From roughly the mid-80's to the mid-90's, The Paragon held a license for a single poker table, and spread games in its basement several nights per week. Initially the only games allowed were draw poker games like California Lowball, until community-card games like Texas Hold'em were legalized throughout California in the late-80's. A game called "Crazy Pineapple" became particularly popular among the local regulars.

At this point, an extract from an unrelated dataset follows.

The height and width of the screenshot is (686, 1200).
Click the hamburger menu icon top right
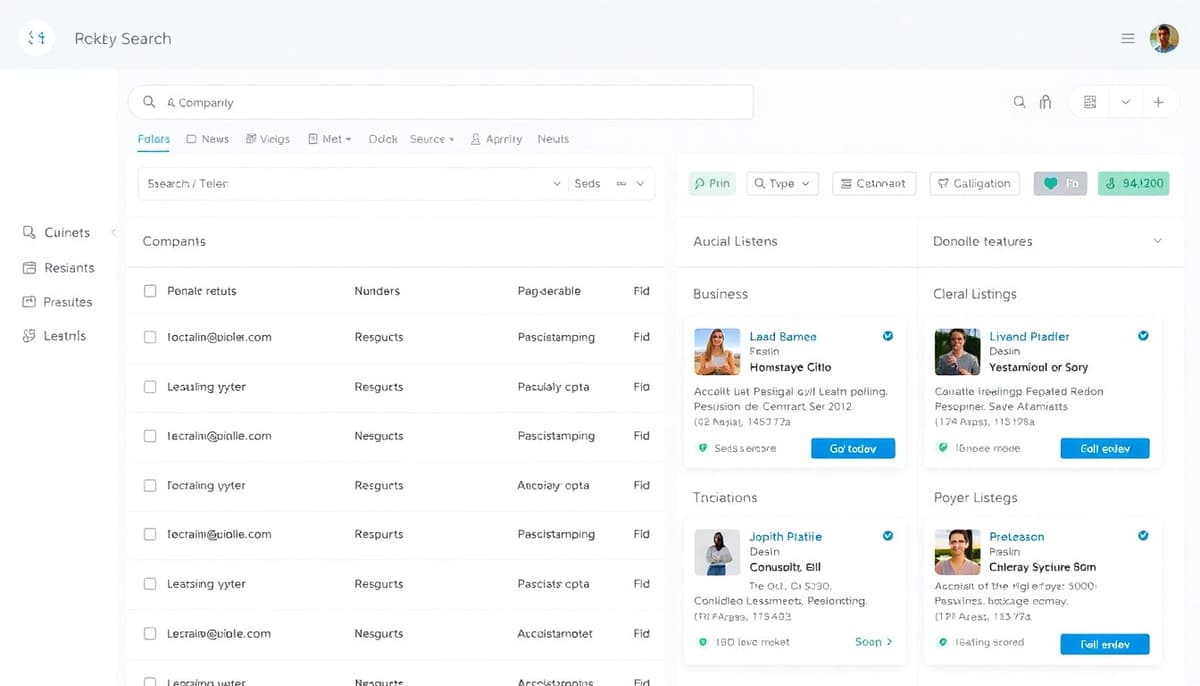(x=1128, y=38)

On their patio, a UC Davis student named David Thornton was doing the birthday ritual 21 for 21 (consuming 21 drinks/shots). This contributed to his tragic death, and Paragon was given a lot of the blame for not properly supervising its patio area and for continuing to serve him alcohol beyond his ability to handle it. This is despite the fact that an autopsy and toxicology analysis found he had alcohol, cocaine, marijuana and Naproxen, an anti-inflammatory drug, in his system at the time he died. Nonetheless, David had a blood-alcohol level of .54 - lethally high. A level of .40 is considered the LD50, or median lethal dose.
Ultimately, The Paragon was forced to get rid of the patio and lost its liquor license. Criminal charges also were filed against a Paragon bartender and waitress, though a jury later acquitted both.
The property was sold to the owners of Froggy's.